(Word and element location data)
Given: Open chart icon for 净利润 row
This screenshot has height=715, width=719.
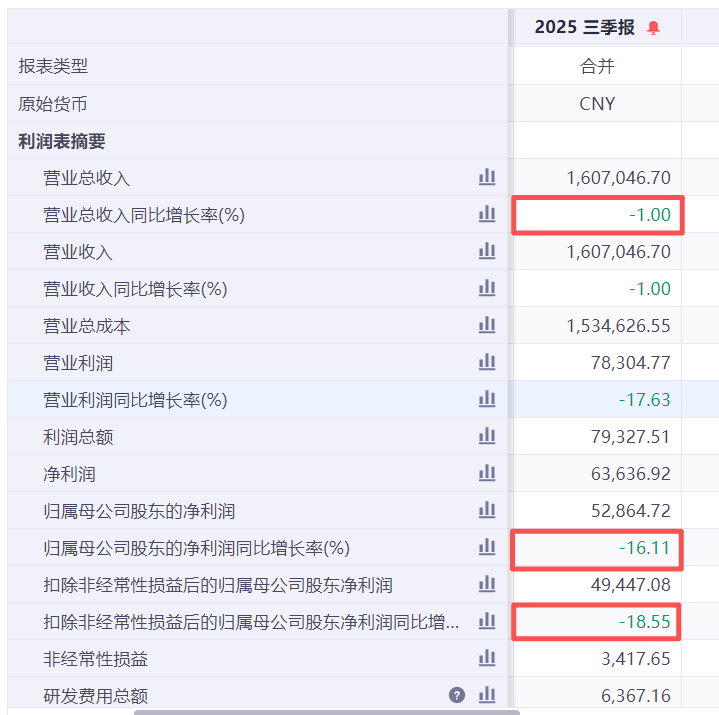Looking at the screenshot, I should point(487,474).
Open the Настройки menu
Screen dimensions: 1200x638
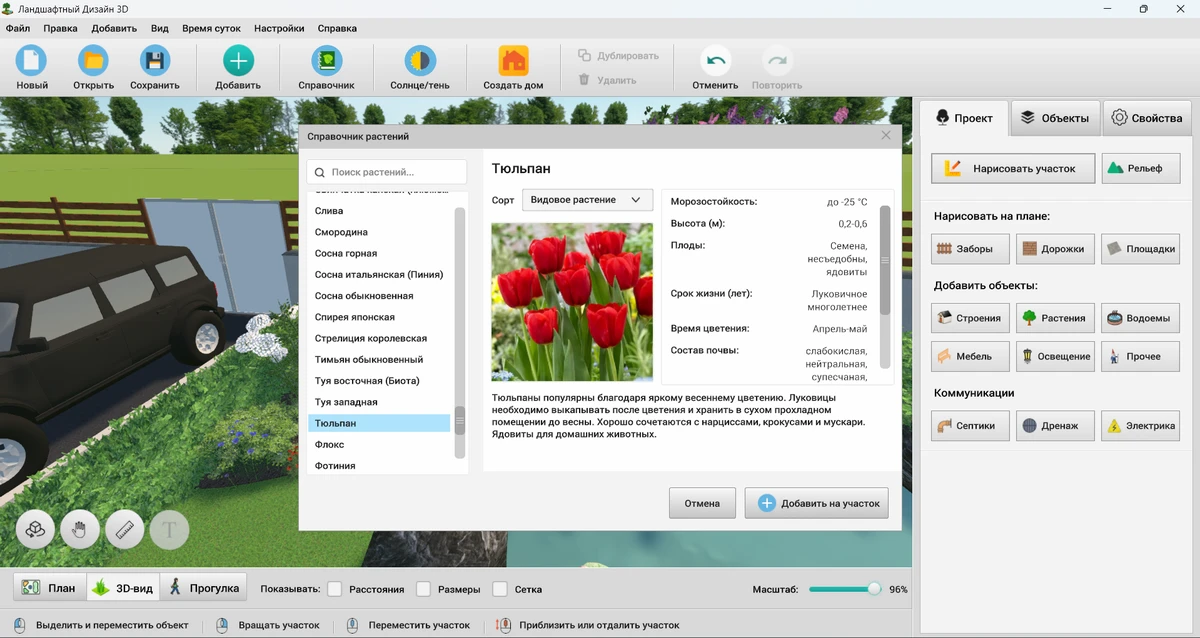[x=279, y=28]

=== GOAL ===
Can you recast every line of the records above as a numbered list, skipping any blank lines and leaving the pictures out of your answer?

=== SOLUTION ===
1. Given: Open chart icon for 净利润 row
2. This screenshot has height=715, width=719.
3. Looking at the screenshot, I should point(487,474).
4. Open the Настройки menu
5. Screen dimensions: 1200x638
6. [x=279, y=28]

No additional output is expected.